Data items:
=======

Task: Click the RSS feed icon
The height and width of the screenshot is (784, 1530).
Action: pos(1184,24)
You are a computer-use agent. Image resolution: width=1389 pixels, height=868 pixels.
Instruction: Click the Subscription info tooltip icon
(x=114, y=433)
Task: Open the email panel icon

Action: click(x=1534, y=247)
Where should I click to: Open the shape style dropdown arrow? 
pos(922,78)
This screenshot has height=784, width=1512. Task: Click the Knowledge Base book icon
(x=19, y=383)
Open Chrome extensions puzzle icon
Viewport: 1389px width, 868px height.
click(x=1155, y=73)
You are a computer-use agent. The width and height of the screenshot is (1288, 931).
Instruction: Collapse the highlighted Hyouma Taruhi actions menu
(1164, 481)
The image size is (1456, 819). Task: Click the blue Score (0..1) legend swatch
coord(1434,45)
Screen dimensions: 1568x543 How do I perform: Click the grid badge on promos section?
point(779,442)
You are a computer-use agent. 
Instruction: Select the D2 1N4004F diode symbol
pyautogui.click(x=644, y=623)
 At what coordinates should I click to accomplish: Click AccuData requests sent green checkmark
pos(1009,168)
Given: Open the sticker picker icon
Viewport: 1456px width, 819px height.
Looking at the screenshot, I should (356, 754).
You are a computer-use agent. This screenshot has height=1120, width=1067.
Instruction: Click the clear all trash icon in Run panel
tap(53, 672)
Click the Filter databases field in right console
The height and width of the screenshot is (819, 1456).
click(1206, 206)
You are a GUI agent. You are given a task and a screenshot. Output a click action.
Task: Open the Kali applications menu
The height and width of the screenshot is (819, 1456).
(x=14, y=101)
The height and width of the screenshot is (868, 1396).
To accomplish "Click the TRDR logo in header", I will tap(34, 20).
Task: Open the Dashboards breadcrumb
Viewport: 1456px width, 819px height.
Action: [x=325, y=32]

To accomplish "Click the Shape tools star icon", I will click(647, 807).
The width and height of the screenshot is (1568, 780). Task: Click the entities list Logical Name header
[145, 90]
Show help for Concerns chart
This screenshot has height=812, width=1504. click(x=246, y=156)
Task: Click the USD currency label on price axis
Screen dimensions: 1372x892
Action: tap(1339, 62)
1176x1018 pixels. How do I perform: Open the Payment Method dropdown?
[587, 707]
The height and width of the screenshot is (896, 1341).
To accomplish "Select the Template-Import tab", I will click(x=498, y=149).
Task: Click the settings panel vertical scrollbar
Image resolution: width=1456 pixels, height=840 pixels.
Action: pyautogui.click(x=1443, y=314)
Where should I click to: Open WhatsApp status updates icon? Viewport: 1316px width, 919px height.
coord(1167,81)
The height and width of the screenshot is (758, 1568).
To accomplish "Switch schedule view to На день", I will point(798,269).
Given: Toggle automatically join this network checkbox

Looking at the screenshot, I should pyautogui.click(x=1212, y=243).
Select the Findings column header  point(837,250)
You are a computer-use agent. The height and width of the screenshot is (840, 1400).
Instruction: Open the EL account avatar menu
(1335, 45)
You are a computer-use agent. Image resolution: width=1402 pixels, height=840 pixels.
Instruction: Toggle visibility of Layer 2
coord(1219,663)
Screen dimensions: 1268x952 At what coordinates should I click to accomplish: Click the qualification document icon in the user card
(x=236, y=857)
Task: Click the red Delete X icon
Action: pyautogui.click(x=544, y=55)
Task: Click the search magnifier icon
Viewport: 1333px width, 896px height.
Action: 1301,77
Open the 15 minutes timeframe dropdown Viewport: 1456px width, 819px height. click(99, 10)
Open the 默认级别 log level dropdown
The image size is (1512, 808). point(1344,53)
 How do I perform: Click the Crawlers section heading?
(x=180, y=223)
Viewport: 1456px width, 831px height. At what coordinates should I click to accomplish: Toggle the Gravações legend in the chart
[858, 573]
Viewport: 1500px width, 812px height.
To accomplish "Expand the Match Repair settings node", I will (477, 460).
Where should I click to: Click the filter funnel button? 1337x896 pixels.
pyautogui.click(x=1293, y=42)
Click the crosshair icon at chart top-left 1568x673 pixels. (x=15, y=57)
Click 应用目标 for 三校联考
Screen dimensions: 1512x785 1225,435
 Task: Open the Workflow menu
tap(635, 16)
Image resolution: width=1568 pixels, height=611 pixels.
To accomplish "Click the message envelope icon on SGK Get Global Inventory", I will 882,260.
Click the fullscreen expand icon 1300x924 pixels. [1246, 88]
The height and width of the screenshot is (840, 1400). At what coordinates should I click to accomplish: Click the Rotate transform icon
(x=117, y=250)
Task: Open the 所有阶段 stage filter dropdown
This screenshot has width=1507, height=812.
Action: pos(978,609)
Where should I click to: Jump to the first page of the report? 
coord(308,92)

=======

• _Directions_
Check each line of the records above, and copy those that hold the word "computer".

• _Solved problem_
You are a computer-use agent. Image resolution: width=1389 pixels, height=868 pixels.
You are a computer-use agent. The width and height of the screenshot is (1288, 931).
You are a computer-use agent. 
You are a computer-use agent. This screenshot has height=1120, width=1067.
You are a computer-use agent. The height and width of the screenshot is (840, 1400).
You are a computer-use agent. Image resolution: width=1402 pixels, height=840 pixels.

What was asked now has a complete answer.